Task material: Begin
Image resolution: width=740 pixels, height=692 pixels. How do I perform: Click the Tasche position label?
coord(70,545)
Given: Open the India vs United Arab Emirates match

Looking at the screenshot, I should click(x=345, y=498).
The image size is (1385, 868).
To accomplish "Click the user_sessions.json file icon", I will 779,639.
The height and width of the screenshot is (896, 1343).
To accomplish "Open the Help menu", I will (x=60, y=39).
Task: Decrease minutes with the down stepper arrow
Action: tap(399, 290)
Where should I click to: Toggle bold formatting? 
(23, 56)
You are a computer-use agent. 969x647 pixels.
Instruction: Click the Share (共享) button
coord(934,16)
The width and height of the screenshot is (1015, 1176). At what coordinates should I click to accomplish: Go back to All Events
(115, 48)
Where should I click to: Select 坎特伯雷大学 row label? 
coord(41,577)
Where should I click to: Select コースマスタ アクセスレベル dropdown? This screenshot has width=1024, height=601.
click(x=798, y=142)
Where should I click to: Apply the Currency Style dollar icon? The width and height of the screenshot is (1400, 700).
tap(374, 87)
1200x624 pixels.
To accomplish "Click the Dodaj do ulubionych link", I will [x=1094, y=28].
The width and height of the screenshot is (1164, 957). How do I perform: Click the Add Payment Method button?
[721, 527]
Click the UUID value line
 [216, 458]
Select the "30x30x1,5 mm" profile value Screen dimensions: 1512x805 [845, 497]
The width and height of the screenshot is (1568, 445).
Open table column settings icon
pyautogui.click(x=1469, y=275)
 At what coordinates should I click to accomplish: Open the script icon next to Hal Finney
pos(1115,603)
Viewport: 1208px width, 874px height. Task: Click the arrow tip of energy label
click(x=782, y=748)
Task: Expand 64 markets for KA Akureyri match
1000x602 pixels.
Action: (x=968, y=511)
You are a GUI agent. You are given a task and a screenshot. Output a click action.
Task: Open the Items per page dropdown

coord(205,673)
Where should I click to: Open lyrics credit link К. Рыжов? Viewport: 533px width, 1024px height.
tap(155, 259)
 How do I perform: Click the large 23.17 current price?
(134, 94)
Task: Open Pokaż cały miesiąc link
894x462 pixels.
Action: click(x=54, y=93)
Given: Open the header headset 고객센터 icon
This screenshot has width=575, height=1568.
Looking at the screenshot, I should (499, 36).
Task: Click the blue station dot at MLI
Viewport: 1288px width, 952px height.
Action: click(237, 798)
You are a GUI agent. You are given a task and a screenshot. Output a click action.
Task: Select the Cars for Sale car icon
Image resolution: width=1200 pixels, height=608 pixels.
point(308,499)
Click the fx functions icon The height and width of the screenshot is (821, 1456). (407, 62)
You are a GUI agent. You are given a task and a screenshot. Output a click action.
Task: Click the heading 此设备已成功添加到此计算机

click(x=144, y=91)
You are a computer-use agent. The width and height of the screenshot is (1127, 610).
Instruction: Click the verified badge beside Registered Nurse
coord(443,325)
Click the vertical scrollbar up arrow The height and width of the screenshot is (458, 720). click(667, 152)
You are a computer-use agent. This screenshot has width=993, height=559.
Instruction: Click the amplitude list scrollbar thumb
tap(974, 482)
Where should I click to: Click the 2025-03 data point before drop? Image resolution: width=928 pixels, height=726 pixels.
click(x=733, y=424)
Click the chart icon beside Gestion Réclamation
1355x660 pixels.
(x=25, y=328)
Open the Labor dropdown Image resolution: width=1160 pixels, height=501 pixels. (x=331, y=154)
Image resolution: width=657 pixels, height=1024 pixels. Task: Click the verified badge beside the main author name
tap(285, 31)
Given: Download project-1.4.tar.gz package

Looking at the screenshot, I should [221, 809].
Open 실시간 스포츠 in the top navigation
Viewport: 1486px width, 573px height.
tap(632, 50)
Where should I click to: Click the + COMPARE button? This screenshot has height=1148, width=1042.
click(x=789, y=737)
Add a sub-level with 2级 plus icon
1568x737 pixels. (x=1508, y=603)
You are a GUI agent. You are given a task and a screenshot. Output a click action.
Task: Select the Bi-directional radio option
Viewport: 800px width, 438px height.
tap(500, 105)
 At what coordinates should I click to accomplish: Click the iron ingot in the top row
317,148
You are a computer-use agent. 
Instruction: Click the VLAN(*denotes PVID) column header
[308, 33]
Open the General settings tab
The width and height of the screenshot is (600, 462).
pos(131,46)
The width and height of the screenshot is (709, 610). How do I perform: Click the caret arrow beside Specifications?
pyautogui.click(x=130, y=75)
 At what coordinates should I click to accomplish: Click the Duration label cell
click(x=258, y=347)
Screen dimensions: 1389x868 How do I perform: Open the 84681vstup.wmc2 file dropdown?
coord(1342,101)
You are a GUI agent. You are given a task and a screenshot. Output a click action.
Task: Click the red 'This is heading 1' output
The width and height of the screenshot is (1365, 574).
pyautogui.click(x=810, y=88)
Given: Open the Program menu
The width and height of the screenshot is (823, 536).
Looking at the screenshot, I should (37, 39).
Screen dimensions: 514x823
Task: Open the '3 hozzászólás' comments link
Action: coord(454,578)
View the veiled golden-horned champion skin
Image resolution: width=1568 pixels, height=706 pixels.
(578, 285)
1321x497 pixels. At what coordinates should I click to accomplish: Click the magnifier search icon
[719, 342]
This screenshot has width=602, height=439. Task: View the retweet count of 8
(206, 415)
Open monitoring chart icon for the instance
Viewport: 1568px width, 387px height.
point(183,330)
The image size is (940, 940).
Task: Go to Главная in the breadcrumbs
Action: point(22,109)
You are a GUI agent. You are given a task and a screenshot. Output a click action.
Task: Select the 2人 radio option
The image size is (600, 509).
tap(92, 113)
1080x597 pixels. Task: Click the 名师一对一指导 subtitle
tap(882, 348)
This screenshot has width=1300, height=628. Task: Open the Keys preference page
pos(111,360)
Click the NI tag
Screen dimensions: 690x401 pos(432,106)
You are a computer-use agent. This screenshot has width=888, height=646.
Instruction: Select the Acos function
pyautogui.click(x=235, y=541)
Task material: End
What to work on
Please return all of the entries exactly as they were given.

Solution to this exercise
Image resolution: width=740 pixels, height=692 pixels. How do I perform: Click the Tasche position label?
coord(70,545)
Given: Open the India vs United Arab Emirates match

Looking at the screenshot, I should click(x=345, y=498).
The image size is (1385, 868).
To accomplish "Click the user_sessions.json file icon", I will 779,639.
The height and width of the screenshot is (896, 1343).
To accomplish "Open the Help menu", I will (x=60, y=39).
Task: Decrease minutes with the down stepper arrow
Action: tap(399, 290)
Where should I click to: Toggle bold formatting? 
(23, 56)
You are a computer-use agent. 969x647 pixels.
Instruction: Click the Share (共享) button
coord(934,16)
The width and height of the screenshot is (1015, 1176). At what coordinates should I click to accomplish: Go back to All Events
(115, 48)
Where should I click to: Select 坎特伯雷大学 row label? 
coord(41,577)
Where should I click to: Select コースマスタ アクセスレベル dropdown? This screenshot has width=1024, height=601.
click(x=798, y=142)
Where should I click to: Apply the Currency Style dollar icon? The width and height of the screenshot is (1400, 700).
tap(374, 87)
1200x624 pixels.
To accomplish "Click the Dodaj do ulubionych link", I will [x=1094, y=28].
The width and height of the screenshot is (1164, 957). How do I perform: Click the Add Payment Method button?
[721, 527]
Click the UUID value line
 [216, 458]
Select the "30x30x1,5 mm" profile value Screen dimensions: 1512x805 [845, 497]
The width and height of the screenshot is (1568, 445).
Open table column settings icon
pyautogui.click(x=1469, y=275)
 At what coordinates should I click to accomplish: Open the script icon next to Hal Finney
pos(1115,603)
Viewport: 1208px width, 874px height. Task: Click the arrow tip of energy label
click(x=782, y=748)
Task: Expand 64 markets for KA Akureyri match
1000x602 pixels.
Action: (x=968, y=511)
You are a GUI agent. You are given a task and a screenshot. Output a click action.
Task: Open the Items per page dropdown

coord(205,673)
Where should I click to: Open lyrics credit link К. Рыжов? Viewport: 533px width, 1024px height.
tap(155, 259)
 How do I perform: Click the large 23.17 current price?
(134, 94)
Task: Open Pokaż cały miesiąc link
894x462 pixels.
Action: click(x=54, y=93)
Given: Open the header headset 고객센터 icon
This screenshot has width=575, height=1568.
Looking at the screenshot, I should (499, 36).
Task: Click the blue station dot at MLI
Viewport: 1288px width, 952px height.
Action: click(237, 798)
You are a GUI agent. You are given a task and a screenshot. Output a click action.
Task: Select the Cars for Sale car icon
Image resolution: width=1200 pixels, height=608 pixels.
point(308,499)
Click the fx functions icon The height and width of the screenshot is (821, 1456). (407, 62)
You are a GUI agent. You are given a task and a screenshot. Output a click action.
Task: Click the heading 此设备已成功添加到此计算机

click(x=144, y=91)
You are a computer-use agent. The width and height of the screenshot is (1127, 610).
Instruction: Click the verified badge beside Registered Nurse
coord(443,325)
Click the vertical scrollbar up arrow The height and width of the screenshot is (458, 720). click(667, 152)
You are a computer-use agent. This screenshot has width=993, height=559.
Instruction: Click the amplitude list scrollbar thumb
tap(974, 482)
Where should I click to: Click the 2025-03 data point before drop? Image resolution: width=928 pixels, height=726 pixels.
click(x=733, y=424)
Click the chart icon beside Gestion Réclamation
1355x660 pixels.
(x=25, y=328)
Open the Labor dropdown Image resolution: width=1160 pixels, height=501 pixels. (x=331, y=154)
Image resolution: width=657 pixels, height=1024 pixels. Task: Click the verified badge beside the main author name
tap(285, 31)
Given: Download project-1.4.tar.gz package

Looking at the screenshot, I should [221, 809].
Open 실시간 스포츠 in the top navigation
Viewport: 1486px width, 573px height.
tap(632, 50)
Where should I click to: Click the + COMPARE button? This screenshot has height=1148, width=1042.
click(x=789, y=737)
Add a sub-level with 2级 plus icon
1568x737 pixels. (x=1508, y=603)
You are a GUI agent. You are given a task and a screenshot. Output a click action.
Task: Select the Bi-directional radio option
Viewport: 800px width, 438px height.
tap(500, 105)
 At what coordinates should I click to accomplish: Click the iron ingot in the top row
317,148
You are a computer-use agent. 
Instruction: Click the VLAN(*denotes PVID) column header
[308, 33]
Open the General settings tab
The width and height of the screenshot is (600, 462).
pos(131,46)
The width and height of the screenshot is (709, 610). How do I perform: Click the caret arrow beside Specifications?
pyautogui.click(x=130, y=75)
 At what coordinates should I click to accomplish: Click the Duration label cell
click(x=258, y=347)
Screen dimensions: 1389x868 How do I perform: Open the 84681vstup.wmc2 file dropdown?
coord(1342,101)
You are a GUI agent. You are given a task and a screenshot. Output a click action.
Task: Click the red 'This is heading 1' output
The width and height of the screenshot is (1365, 574).
pyautogui.click(x=810, y=88)
Given: Open the Program menu
The width and height of the screenshot is (823, 536).
Looking at the screenshot, I should (37, 39).
Screen dimensions: 514x823
Task: Open the '3 hozzászólás' comments link
Action: coord(454,578)
View the veiled golden-horned champion skin
Image resolution: width=1568 pixels, height=706 pixels.
(578, 285)
1321x497 pixels. At what coordinates should I click to accomplish: Click the magnifier search icon
[719, 342]
This screenshot has width=602, height=439. Task: View the retweet count of 8
(206, 415)
Open monitoring chart icon for the instance
Viewport: 1568px width, 387px height.
point(183,330)
The image size is (940, 940).
Task: Go to Главная in the breadcrumbs
Action: point(22,109)
You are a GUI agent. You are given a task and a screenshot. Output a click action.
Task: Select the 2人 radio option
The image size is (600, 509).
tap(92, 113)
1080x597 pixels. Task: Click the 名师一对一指导 subtitle
tap(882, 348)
This screenshot has width=1300, height=628. Task: Open the Keys preference page
pos(111,360)
Click the NI tag
Screen dimensions: 690x401 pos(432,106)
You are a computer-use agent. This screenshot has width=888, height=646.
Instruction: Select the Acos function
pyautogui.click(x=235, y=541)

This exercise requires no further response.